Un mes después se cierra el caso contra los dos rusos, siendo celebrado con “viva alegría” por los estudiantes rusos de Ginebra. En ningún momento de la investigación las autoridades consiguieron establecer la identidad de los detenidos.
Imagen de antianarquista
Se examina el estado de ánimo de Boris Bilite y se determina que es “normal”. Por lo tanto, debe responder ante el Tribunal Federal, pues desde 1894 es la corte responsable para juzgar delitos relacionados con explosivos.
Durante su defensa, Bilitte se centra en cuestiones técnicas y alega que el explosivo no era dinamita convencional. Por lo tanto no se le puede condenar por un delito de posesión de explosivos.

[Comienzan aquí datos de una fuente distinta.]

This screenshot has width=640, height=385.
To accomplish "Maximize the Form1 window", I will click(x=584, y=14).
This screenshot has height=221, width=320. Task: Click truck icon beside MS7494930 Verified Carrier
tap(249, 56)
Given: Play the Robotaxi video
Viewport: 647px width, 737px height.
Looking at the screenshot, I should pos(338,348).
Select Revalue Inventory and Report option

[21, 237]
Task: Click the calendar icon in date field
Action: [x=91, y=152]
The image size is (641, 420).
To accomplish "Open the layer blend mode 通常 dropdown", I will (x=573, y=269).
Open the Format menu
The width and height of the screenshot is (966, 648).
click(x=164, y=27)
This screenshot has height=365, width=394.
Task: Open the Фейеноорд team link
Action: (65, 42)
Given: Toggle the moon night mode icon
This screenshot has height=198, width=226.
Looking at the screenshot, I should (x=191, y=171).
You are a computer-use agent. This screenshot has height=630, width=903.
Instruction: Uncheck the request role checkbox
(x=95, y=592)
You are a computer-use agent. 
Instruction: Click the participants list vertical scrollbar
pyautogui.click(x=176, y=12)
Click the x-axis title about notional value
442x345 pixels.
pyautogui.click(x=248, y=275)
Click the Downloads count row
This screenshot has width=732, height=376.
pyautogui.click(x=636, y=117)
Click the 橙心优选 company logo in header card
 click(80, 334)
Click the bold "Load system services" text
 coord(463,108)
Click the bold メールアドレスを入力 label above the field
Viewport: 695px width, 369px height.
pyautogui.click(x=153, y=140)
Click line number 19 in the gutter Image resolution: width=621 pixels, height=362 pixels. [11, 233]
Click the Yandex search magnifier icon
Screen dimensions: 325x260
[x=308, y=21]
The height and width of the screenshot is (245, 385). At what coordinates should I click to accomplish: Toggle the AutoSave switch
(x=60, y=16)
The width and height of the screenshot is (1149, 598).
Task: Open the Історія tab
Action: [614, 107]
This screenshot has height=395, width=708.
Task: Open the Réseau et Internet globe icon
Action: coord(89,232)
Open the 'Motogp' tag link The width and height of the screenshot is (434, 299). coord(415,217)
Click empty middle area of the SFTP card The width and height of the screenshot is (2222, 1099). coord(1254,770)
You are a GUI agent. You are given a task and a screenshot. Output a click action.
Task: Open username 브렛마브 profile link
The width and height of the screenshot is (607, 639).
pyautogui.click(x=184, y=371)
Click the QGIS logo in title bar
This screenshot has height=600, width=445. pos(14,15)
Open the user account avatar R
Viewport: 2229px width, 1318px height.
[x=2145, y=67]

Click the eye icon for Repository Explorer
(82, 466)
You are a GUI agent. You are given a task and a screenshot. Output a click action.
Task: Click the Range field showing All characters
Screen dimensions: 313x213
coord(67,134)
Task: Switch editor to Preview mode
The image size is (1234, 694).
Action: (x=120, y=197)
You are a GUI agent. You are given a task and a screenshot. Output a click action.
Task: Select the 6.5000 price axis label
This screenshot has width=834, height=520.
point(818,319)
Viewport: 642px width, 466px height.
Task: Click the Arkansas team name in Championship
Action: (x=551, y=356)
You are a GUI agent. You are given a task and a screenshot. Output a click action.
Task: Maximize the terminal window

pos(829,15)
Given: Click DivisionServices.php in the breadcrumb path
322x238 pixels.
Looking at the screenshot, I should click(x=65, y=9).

Su táctica cuenta con el favor de los reporteros enviados al juicio. “No nos encontramos ante un activista violento que difunde su odio y sus creencias, ni de un apóstol que hechiza a las confiadas almas de los jóvenes exiliados rusos, sino de una persona con buena formación”, dice en tono de elogio el Journal de Genève.
“Durante su larga estancia entre nosotros [los suizos] Bilitte se ha adaptado plenamente a nuestra cultura; no tiene sueños insensatos; parece tener sentido de la realidad y de lo que es posible. […] Por eso, no hubo largas peroratas y apenas se han tocado las ideas por las que lucha todo un pueblo amante de la libertad”.
Condena leve
Bilitte consigue también achacar la culpa principal a los desaparecidos inquilinos de la vivienda y sale por tanto con una pena leve. En lugar de cinco años de prisión es sentenciado a dieciocho meses por “colaborar en la fabricación de explosivos”.
Sin embargo, debe ser expulsado tras cumplir la condena. Otto Kronauer, fiscal federal denominado el “Aplasta anarquistas” no se siente satisfecho con la sentencia. Está convencido de que el tribunal se ha dejado llevar por la compasión, porque Bilitte ya había resultado castigado con la pérdida de una mano.
En 1907 Boris Bilite solicita un adelantamiento de su puesta en libertad y pide que se rechace su deportación. Asegura que de cumplirse sería un “castigo especialmente severo” porque había vivido en Ginebra durante muchos años y tendría que dejar atrás a “todos sus conocidos y lo que más amaba”. Sin embargo, el Consejo Federal se mantiene inflexible.
Como en el caso de Carlo Marchetto, tras la expulsión se pierde el rastro del experto en explosivos Boris Bilite.
Atentados en Suiza
Una mirada retrospectiva a la historia de Suiza muestra que los actos de violencia con trasfondo político fueron mucho más frecuentes de lo que hoy podemos imaginar. El primer atentado terrorista en suelo suizo tuvo lugar en 1898 contra la emperatriz Elisabeth de Austria (Isabel de Baviera), quien fue apuñalada por el anarquista Luigi Lucheni. Sissi fue la primera víctima del terror anarquista en Suiza, pero no la última.
A principios del siglo XX Suiza fue escenario de una auténtica ola de violencia terrorista. Los anarquistas atacaron bancos y el cuartel de la policía en Zúrich, intentaron volar varios trenes, chantajearon a los empresarios, cometieron atentados con bombas y asesinaron a personalidades políticas.
La mayor parte de los terroristas procedían del extranjero: rusos, italianos, alemanes y austriacos que habían encontrado asilo político en Suiza. Solo unos pocos eran suizos y la mayor parte de estos mantenía un estrecho contacto con anarquistas extranjeros. Sin embargo, el terror que estos criminales produjeron fue generalmente mayor que el daño. A veces eran tan inexpertos que las bombas les explotaban accidentalmente mientras las fabricaban.
Para Suiza, la violencia anarquista fue un desafío político. El país reaccionó con expulsiones y un endurecimiento de las leyes. En la denominada Ley de Anarquistas, de 1894, se aumentaron las penas para todos los delitos cometidos con ayuda de explosivos y se condenó también los actos preparatorios. Pero al mismo tiempo, Suiza se negó a endurecer la legislación en materia de asilo, y continuó brindando una generosa protección a los perseguidos políticos.